Anil Agarwal, the owner of Vedanta, is considering selling a part in the mining giant as a last resort, according to a report from the news agency Bloomberg on Thursday. The Vedanta Group is in talks with banks about the possibility of selling its stake.

According to the article, Anil Agarwal is considering whether to sell a share in the Mumbai-listed business worth less than 5%. 5% ownership is equal to around $630 million.

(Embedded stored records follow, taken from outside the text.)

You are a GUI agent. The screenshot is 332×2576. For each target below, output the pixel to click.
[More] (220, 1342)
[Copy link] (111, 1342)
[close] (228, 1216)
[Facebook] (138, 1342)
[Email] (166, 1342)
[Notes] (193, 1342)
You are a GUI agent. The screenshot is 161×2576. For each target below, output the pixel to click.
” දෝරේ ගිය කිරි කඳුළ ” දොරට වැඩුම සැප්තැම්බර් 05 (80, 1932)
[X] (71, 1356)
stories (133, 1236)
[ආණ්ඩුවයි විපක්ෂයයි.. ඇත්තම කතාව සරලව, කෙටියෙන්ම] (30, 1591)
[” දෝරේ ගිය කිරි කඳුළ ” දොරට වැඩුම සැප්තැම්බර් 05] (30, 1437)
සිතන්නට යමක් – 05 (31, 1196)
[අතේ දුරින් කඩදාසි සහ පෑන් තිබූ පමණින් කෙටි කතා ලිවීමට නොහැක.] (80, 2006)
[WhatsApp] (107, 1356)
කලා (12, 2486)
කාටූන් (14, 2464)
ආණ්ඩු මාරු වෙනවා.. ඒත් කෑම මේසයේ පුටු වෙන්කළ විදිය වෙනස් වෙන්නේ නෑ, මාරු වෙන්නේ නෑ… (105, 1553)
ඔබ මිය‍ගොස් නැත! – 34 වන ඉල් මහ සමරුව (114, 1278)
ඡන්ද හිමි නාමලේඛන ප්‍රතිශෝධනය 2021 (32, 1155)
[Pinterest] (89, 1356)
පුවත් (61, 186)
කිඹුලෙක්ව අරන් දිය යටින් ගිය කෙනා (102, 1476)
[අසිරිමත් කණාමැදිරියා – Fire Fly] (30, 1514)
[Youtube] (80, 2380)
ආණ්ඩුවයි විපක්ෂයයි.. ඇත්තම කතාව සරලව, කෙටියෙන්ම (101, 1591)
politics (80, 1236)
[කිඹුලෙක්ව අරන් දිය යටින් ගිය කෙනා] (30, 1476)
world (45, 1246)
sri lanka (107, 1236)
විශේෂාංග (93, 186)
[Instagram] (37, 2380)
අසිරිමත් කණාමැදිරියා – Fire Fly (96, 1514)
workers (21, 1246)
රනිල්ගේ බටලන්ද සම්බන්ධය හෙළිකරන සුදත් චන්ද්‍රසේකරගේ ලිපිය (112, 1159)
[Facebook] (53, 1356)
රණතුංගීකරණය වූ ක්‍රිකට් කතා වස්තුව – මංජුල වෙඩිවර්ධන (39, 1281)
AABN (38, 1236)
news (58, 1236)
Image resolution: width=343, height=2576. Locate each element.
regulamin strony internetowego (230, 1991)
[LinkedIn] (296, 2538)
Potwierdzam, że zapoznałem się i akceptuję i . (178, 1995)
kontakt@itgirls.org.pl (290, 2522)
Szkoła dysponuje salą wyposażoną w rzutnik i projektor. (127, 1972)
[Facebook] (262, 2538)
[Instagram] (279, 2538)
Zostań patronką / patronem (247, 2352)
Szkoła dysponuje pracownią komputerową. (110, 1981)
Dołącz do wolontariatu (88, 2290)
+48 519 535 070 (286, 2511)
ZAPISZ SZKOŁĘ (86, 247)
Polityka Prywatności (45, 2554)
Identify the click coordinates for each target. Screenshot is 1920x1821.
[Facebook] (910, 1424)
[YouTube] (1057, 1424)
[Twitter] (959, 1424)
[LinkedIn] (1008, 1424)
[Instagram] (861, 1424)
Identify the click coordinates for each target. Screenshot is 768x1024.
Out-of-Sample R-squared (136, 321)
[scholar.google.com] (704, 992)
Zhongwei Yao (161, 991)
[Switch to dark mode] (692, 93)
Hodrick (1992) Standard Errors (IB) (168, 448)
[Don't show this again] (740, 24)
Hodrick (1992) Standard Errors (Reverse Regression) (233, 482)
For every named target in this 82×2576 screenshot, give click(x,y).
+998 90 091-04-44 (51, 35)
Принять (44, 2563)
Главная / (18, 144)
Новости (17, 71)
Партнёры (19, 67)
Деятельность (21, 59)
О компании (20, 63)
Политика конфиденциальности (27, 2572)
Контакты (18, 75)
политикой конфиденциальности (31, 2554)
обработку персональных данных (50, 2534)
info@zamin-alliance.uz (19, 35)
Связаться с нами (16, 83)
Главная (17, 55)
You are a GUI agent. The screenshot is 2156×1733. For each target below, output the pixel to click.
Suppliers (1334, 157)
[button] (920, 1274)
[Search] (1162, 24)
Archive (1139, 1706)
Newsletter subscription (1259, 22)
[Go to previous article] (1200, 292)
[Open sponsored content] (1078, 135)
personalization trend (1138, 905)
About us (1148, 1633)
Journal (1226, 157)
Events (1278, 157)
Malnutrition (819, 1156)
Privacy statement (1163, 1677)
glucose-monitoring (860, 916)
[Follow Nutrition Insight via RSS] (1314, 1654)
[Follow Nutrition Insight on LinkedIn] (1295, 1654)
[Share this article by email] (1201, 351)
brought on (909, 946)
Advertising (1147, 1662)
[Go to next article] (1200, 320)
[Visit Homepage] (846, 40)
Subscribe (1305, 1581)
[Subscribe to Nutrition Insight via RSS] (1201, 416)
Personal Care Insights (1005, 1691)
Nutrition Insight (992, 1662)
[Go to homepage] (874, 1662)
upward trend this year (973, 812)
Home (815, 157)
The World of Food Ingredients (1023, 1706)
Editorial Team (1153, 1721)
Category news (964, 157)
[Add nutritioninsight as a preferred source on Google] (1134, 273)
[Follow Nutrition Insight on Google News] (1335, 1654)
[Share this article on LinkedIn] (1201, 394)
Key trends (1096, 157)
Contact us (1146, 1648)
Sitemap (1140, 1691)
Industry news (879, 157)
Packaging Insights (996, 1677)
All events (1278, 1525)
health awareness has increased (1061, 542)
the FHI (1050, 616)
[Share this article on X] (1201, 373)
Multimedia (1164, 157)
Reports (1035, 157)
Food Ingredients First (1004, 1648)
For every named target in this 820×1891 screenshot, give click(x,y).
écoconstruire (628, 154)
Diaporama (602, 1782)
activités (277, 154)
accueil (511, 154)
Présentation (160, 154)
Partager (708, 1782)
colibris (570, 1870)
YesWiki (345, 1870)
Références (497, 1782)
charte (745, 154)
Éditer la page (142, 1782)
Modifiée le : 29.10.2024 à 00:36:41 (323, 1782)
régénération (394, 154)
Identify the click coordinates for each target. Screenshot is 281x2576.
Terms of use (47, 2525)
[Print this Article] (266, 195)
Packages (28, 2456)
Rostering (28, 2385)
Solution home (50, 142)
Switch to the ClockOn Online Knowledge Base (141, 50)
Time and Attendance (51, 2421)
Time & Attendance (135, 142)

According to the story, the billionaire will only consider selling a part of Vedanta as a last resort if all other means of generating money prove unsuccessful.

A spokesman for the firms responded to Bloomberg News’ inquiry by saying that any rumors of a share sale in Vedanta Ltd. were unfounded and inaccurate.

Vedanta Resources hired American financial services company Cantor Fitzgerald in February, according to a report from ET, to syndicate loans to borrow up to $2 billion to pay down its short-term debt obligations.

The Rajasthan-based miner Hindustan Zinc is preparing to distribute an interim dividend of 26 rupees per share, according to a filing with the market on Tuesday. The Indian government, which owns around 30% of Hindustan Zinc, and Agarwal’s Vedanta Ltd., which controls about 65% of it, will both stand to gain significantly. The principal holding firm is Vedanta Resources Ltd. of London.

Agarwal, who has been forced to rely increasingly on dividends as a result of the Indian government’s opposition to his proposal to sell the group’s foreign zinc business to Hindustan Zinc for approximately $3 billion, would feel some comfort from the additional influx.

Recent downgrades by the rating agency Moody’s on Vedanta Resources’ CFR include a CAA1 rating with a ‘poor’ outlook. The downgrades take into account the growing refinancing risk associated with the holding company’s significant debt obligations.

Vedanta Resources said in February that it had already reduced its net debt by $2 billion this year, or half of its three-year targeted reduction pledge, to allay investor concerns over the company’s liquidity and capacity to meet future commitments.

According to files with the regulatory authorities, VRL recently returned $250 million in loans that the business had obtained from Barclays Bank and Standard Chartered Bank.

In an effort to ease investor concerns over its financial situation, the business had earlier said that it had sufficient resources to satisfy debt repayment obligations in the upcoming quarters.

When it comes to securing USD 1.75 billion through a combination of syndicated loans and bilateral bank facilities, VRL has previously stated that it is in the advanced stages of finalization.

According to the corporation, it has paid off all of its debt that was due for repayment until March 2023 in advance, deleveraging by USD 2 billion during the previous 11 months.

Moreover, it is confident in its ability to achieve its liquidity needs for the quarter ending in June 2023.

Agarwal made his money through a string of risky purchases. In 2001, he purchased ownership of the Bharat Aluminum Company, which was previously held by the government, making it one of the country’s first attempts to sell off state-owned assets. It was followed by his acquisition of Hindustan Zinc, another government-owned company. Despite lacking any prior oil and gas expertise, he was able to win the 2007 bids for Cairn India and Sesa Goa Ltd., which at the time were India’s largest iron ore producers.